There isn’t much to say about the story, other than there isn’t much of one. See, the thing is, there are some ideas that are better in theory than execution. The idea of a day in the life of a modern day vampire sounds like an intriguing concept, and would probably be executed quite well in short form, but to draw it out into feature length territory requires a bit more ingenuity than Jim Jarmusch was willing to put in. Instead of providing an entertaining look into what would be the fascinating life of a vampire attempting to adapt into this modern world after seeing everything that could ever be seen, we are treated to a low-key slow burn of a story in which nothing of significance happens for a good two-thirds. The movie drags because it doesn’t choose to play by the standard three act structure.
So, what’s the story then? Well, Adam is currently a reclusive musician that asks his, seemingly, only confidant left in this world in Ian (Anton Yelchin) to provide him with rare instruments from previous decades. Living in a mansion in the outskirts of Detroit, Adam spends his days recording albums and releasing them mysteriously. His fanbase grows and since nobody knows who this mystery musician is, they start rumors and stories about who the man is. Adam doesn’t care for the fame, he doesn’t want to interact with anyone. To Adam the world is full of “zombies” that have caused a depreciation of any sort of value to society, and he considers them an unappreciative bunch that have let society’s best years pass them. At this point, Adam has gotten bored with life, and is thinking of ending it all.
Eve, on the other hand, is living a lavish life in Tangier where she gets some of the purest blood on Earth from her old associate Christopher Marlowe (John Hurt), a vampire that’s been around even longer than she has. (Adam gets his blood from a doctor at a local blood bank that is more than willing to look the other way and not ask any questions about who the man paying him big money for blood might be.) During a phone call to Adam, Eve begins to worry a bit. They’ve been apart for the last few years (the equivalent of a week-long vacation when you’ve been together for hundreds of years) and she begins to dread that the separation may be causing Adam some turmoil, so she agrees to go visit him in Detroit.

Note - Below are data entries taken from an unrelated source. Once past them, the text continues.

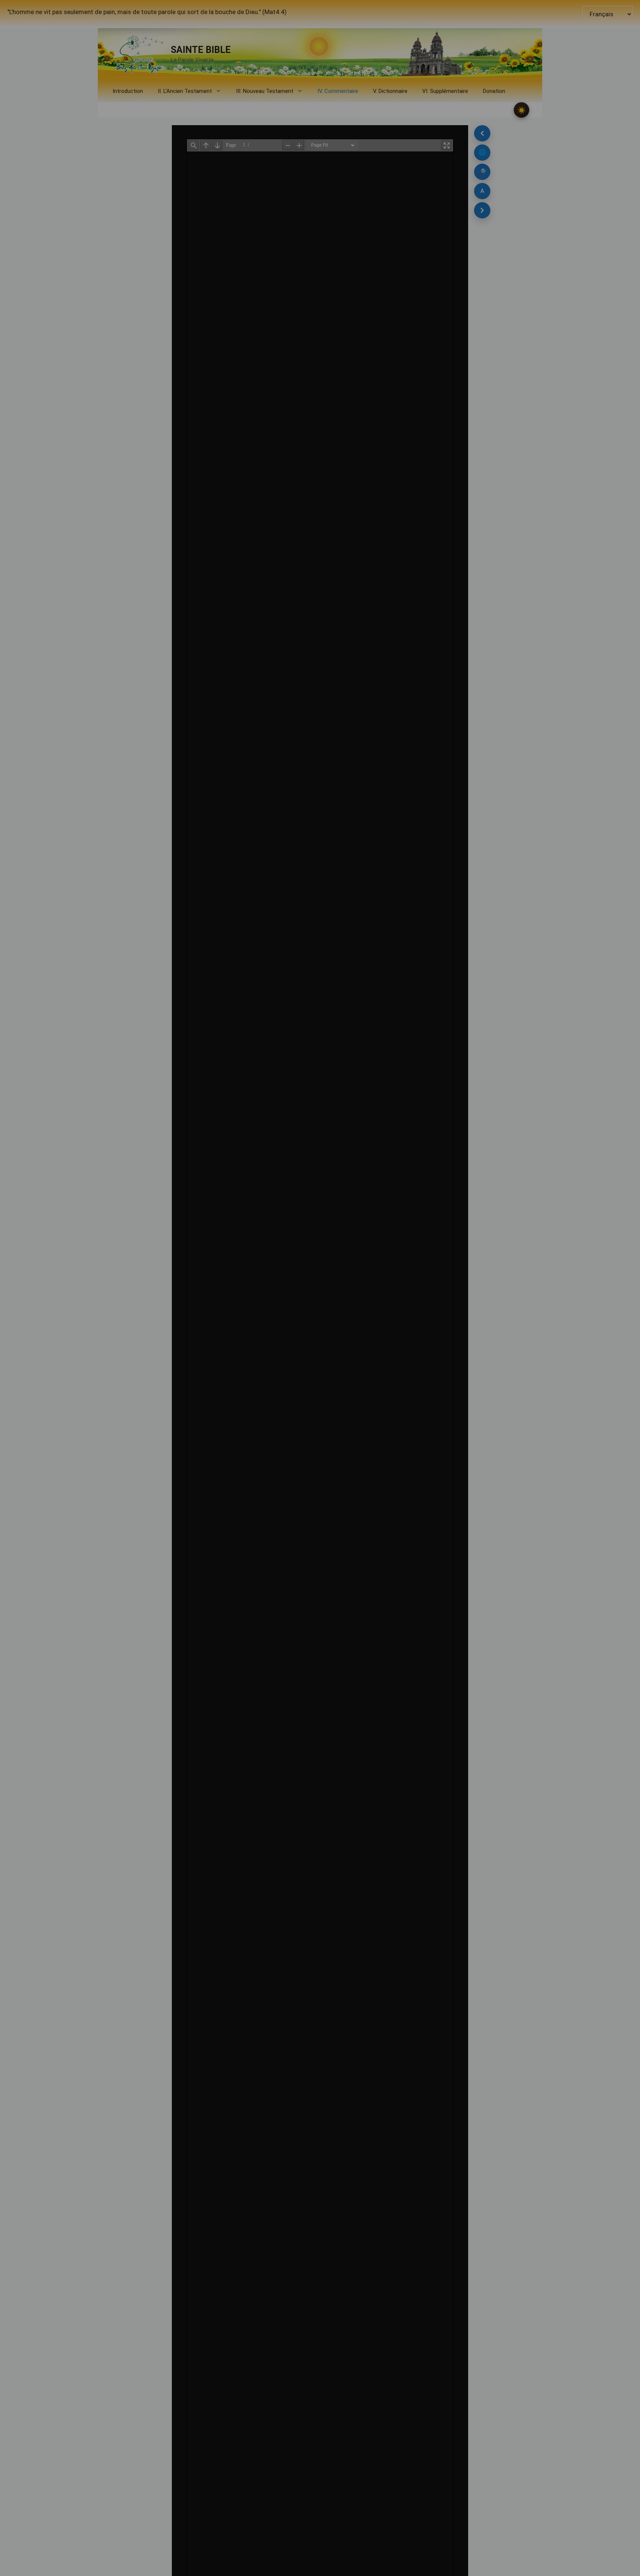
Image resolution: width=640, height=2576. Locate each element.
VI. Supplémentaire (445, 91)
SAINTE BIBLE (201, 49)
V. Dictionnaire (390, 91)
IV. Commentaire (337, 91)
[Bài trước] (482, 133)
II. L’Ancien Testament (185, 91)
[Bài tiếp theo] (482, 210)
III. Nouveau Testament (264, 91)
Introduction (128, 91)
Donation (494, 91)
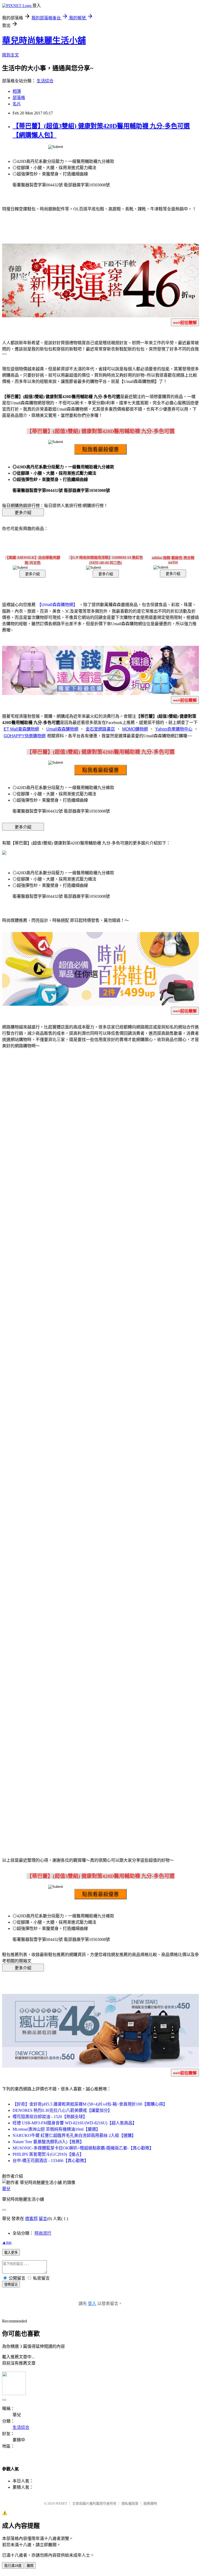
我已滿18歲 (12, 2566)
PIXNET (61, 2503)
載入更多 (11, 2253)
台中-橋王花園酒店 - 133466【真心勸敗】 (50, 2160)
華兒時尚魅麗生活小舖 (44, 40)
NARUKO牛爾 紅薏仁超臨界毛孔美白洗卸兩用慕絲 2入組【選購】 (74, 2135)
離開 (30, 2566)
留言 (43, 2218)
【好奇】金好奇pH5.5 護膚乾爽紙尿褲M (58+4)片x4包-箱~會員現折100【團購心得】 (90, 2104)
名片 (17, 104)
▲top (7, 2242)
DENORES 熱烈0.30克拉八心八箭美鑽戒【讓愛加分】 (62, 2110)
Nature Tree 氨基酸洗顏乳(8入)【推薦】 (48, 2142)
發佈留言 (11, 2284)
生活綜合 (45, 81)
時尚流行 (43, 2233)
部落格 (19, 97)
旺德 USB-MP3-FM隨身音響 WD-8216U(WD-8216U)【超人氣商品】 (75, 2123)
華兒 (6, 2189)
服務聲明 (150, 2503)
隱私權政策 (129, 2503)
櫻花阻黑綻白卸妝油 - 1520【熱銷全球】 (50, 2116)
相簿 (17, 91)
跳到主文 (10, 55)
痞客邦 (31, 2218)
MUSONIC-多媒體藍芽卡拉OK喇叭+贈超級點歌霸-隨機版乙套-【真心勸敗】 (83, 2148)
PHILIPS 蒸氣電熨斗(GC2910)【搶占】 (48, 2154)
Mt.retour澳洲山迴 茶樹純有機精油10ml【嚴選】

Once Eve is in Detroit, someone from their past decides to pay a visit: Ava, Eve’s sister. Ava, is an interesting little vampire with a mischievous attitude that leads the story into its climax, as dull as it might be.
Don’t get me wrong. “Only Lovers Left Alive” isn’t a terrible movie. It has great performances, its visually pleasing, it has great music, and it has very humorous moments, but it uses a lot of pandering as a crutch. It is definitely a film made with the intention of getting people that will understand references to old movies and historical figures and give them a wink and a nudge. Examples: Adam bases all electronic functions on wiring set-ups taught to him specifically by Nikola Tesla and Christopher Marlowe laments ever giving any of his plays to William Shakespeare after seeing how poorly he mishandled them. That kind of stuff is great in smaller doses, but you can’t pump a story full of conversations like this and expect that to fully provide a story full of substance. Sacrificing story for what is essentially a series of conversations amongst incredibly high liberal arts majors isn’t exactly my idea of a well-executed movie.
“Only Lovers Left Alive” has been making the festival rounds since May 2013 when it premiered at Cannes, and has been floating along since. It was released in the United Kingdom on February 21st, and will finally be getting a limited release in US theaters on April 11th.